I have a live local backup to guard against hardware/system failure. I figure the only reason I'd have to go to the off-site backup is destruction of my home, and if that ever happens then recreating a couple of months worth of critical data will not be an undue burden.

If I had work or consulting product on my home systems, I'd probably keep a cloud backup by daily rsync, but I'm not going to spend the bandwidth to remote backup the whole system off site. It's bad enough bringing down a few tens of gigabytes - sending up several terabytes, even in the background, just isn't practical for me.

At home and at the shop where I work. At work the drives are actually stored in a Faraday cage.

Either works, if you dont trust them encryption is always an option

Tape is the best medium for archiving data.

I really want to use tape for backups, but holy expensive. Those tape drives are thousands of dollars.

Damn, the last time I thought about this (20 years ago) I was able to buy a tape drive for a PC for like ........ I wanna say $250-300?? I forget the format, it was very very common though and tapes were dirt cheap, maybe $10-12 a pop. Worked great, if you were willing to sit around and swap tapes out as needed.

·····

*Exercise task 1*
Please lay out the listing below as a numbered list, from its first line through the line containing "center [1528, 153].", inclusive, and leave out any blank lines.
*Exercise task 2*
Carry on the forum discussion about backups above, starting right after its last sentence.

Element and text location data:
·····

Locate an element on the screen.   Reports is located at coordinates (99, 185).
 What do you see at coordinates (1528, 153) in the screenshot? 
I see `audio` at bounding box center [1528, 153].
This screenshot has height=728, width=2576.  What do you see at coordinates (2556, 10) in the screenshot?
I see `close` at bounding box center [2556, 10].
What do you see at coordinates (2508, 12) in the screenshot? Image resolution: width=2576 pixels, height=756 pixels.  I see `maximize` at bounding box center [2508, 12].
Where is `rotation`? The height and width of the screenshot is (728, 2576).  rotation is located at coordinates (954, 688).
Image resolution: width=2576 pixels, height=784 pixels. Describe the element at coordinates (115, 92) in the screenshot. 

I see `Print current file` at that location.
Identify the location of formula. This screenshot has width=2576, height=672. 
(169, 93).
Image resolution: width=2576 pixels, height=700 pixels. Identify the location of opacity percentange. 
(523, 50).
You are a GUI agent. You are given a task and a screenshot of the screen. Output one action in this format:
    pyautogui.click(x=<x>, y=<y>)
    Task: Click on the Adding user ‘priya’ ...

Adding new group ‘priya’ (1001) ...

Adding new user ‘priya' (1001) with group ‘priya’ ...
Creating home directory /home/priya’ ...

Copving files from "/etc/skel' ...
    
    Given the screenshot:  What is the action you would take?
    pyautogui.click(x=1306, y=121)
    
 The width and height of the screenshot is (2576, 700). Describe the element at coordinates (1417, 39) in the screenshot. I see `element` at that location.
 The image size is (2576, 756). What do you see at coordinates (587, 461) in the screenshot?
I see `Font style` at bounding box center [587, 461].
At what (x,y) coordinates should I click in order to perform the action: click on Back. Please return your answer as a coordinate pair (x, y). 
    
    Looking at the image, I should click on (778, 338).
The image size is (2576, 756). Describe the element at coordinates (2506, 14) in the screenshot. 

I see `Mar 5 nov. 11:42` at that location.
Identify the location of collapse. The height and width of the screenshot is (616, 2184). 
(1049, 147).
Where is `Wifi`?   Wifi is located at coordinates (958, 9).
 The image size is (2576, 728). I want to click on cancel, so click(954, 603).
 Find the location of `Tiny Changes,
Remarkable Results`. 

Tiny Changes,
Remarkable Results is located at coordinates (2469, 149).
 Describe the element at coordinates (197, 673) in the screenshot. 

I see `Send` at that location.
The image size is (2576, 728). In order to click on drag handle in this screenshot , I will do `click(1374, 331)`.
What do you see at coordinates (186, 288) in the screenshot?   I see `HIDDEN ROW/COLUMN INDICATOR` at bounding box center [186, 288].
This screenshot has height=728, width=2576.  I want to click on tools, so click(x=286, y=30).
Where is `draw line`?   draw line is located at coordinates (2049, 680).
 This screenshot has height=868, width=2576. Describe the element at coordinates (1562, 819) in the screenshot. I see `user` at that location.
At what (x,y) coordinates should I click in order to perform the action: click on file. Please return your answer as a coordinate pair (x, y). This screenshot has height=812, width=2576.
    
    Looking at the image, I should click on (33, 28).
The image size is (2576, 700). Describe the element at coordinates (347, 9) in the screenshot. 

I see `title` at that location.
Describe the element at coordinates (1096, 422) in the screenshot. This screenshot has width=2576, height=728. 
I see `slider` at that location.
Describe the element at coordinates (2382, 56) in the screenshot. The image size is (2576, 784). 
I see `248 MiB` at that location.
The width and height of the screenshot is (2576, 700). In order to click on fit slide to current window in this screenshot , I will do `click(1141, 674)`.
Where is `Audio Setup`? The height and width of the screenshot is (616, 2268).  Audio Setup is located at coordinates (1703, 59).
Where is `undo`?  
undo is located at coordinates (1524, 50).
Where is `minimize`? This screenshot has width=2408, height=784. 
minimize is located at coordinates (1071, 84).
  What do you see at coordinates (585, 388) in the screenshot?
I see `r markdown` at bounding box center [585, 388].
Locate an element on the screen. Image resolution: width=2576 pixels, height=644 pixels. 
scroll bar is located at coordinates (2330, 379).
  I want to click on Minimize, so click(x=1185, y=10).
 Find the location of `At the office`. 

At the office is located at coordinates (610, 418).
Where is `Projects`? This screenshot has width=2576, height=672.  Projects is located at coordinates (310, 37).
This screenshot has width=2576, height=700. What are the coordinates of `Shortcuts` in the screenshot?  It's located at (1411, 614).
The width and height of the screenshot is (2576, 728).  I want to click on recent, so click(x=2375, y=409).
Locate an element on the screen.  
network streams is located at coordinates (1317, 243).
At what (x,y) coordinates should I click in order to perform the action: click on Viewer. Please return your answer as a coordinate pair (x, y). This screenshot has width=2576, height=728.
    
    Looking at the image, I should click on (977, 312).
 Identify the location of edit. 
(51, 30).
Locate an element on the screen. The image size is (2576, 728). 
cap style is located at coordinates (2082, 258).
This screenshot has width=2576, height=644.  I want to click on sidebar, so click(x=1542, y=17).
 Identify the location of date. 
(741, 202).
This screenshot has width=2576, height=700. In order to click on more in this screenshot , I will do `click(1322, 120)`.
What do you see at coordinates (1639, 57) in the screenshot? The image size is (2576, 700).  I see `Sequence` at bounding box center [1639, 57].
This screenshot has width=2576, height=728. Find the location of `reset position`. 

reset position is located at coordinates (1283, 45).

·····

*Final result 1*
1. Locate an element on the screen.   Reports is located at coordinates (99, 185).
2.  What do you see at coordinates (1528, 153) in the screenshot? 
3. I see `audio` at bounding box center [1528, 153].

*Final result 2*
I think the problem is that normal consumers wouldn't ever buy a tape drive, so the only options still being produced are enterprise grade. The tapes are still pretty cheap, but the drives are absurd.

So tape doesn't make sense for the typical person, unless you don't have to buy the equipment and store i.

But, if you're even a small company it becomes cheaper to use tape.

Companies don't like deleting data. Ever. In fact some industries have laws that say they can't delete data.

For example, the company I work in is small, but old. Our accounting department alone requires complex automated processes to do things each day that require data to be backed up.

From the beginning of time. I shit you not. There is no compression even.

And at the drop of a hat, the IT dept needs to be able to implement a backup from any time in the past. Although this almost never happens outside of the current pay cycle, they need to have the option available.

The best way they have to facilitate this (I hate it - like I said they're old) is to simply write everything multiple times a night. And it's everything since we started using digital storage. Yes, it's overkill and makes no sense, but that's the way it is for us. And that's the way it is for a lot of companies.

So, when we're talking about that amount of data, and tape having a storage cost advantage of 4:1 over disk, it more than pays for all the overhead for enterprise level backups.

I bought an incredibly overkill tape system a few years ago and then the power supply exploded in it and I never bothered to replace it. Still, definitely worth it

Yes, tape has very steep entry costs and requires maintenance and storage.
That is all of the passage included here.